■ **Exercise brief**
Pull out every line of the entries below that contains the string "from", matching case exactly.

┌─ Data to use

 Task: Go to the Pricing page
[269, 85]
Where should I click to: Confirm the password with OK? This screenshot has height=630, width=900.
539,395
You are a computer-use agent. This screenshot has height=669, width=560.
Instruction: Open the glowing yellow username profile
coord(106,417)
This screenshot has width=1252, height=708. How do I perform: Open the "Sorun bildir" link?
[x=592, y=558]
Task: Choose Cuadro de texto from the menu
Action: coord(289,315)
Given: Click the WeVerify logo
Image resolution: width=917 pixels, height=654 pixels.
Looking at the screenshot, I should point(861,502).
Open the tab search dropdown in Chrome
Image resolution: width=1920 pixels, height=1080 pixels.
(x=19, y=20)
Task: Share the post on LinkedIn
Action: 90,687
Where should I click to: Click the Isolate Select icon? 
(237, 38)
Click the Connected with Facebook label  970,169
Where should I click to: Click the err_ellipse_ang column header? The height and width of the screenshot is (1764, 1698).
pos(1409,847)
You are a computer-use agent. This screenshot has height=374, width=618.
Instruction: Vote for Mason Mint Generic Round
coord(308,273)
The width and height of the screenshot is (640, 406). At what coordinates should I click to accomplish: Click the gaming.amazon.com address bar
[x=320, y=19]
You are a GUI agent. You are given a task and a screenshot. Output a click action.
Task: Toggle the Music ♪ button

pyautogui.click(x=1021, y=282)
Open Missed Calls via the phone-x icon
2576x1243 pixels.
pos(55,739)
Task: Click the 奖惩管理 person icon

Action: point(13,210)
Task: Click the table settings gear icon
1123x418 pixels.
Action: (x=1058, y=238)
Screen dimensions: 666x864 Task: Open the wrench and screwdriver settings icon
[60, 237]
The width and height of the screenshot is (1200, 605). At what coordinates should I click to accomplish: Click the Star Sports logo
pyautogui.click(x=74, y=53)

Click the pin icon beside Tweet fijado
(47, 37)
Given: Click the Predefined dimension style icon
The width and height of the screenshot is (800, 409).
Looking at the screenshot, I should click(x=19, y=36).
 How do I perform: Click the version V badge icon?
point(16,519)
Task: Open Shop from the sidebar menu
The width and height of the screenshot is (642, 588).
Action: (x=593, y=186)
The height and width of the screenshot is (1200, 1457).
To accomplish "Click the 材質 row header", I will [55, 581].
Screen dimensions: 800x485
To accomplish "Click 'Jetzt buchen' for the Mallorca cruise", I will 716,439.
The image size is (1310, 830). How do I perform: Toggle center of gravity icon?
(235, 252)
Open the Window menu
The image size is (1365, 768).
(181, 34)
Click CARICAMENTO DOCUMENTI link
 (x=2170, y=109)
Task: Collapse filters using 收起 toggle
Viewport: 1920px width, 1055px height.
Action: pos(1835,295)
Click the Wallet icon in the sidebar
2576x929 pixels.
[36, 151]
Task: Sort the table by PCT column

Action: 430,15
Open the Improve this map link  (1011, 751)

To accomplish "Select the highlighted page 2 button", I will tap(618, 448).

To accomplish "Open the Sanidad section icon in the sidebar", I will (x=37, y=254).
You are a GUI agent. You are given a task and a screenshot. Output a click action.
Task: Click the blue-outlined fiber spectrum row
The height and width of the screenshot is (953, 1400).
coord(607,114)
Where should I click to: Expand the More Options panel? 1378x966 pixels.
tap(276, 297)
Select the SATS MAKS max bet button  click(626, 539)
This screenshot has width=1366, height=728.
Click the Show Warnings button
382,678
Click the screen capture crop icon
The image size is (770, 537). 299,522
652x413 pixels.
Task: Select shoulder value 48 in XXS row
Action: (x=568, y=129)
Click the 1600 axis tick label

└─

■ **The completed task**
Task: Choose Cuadro de texto from the menu
Task: Open Shop from the sidebar menu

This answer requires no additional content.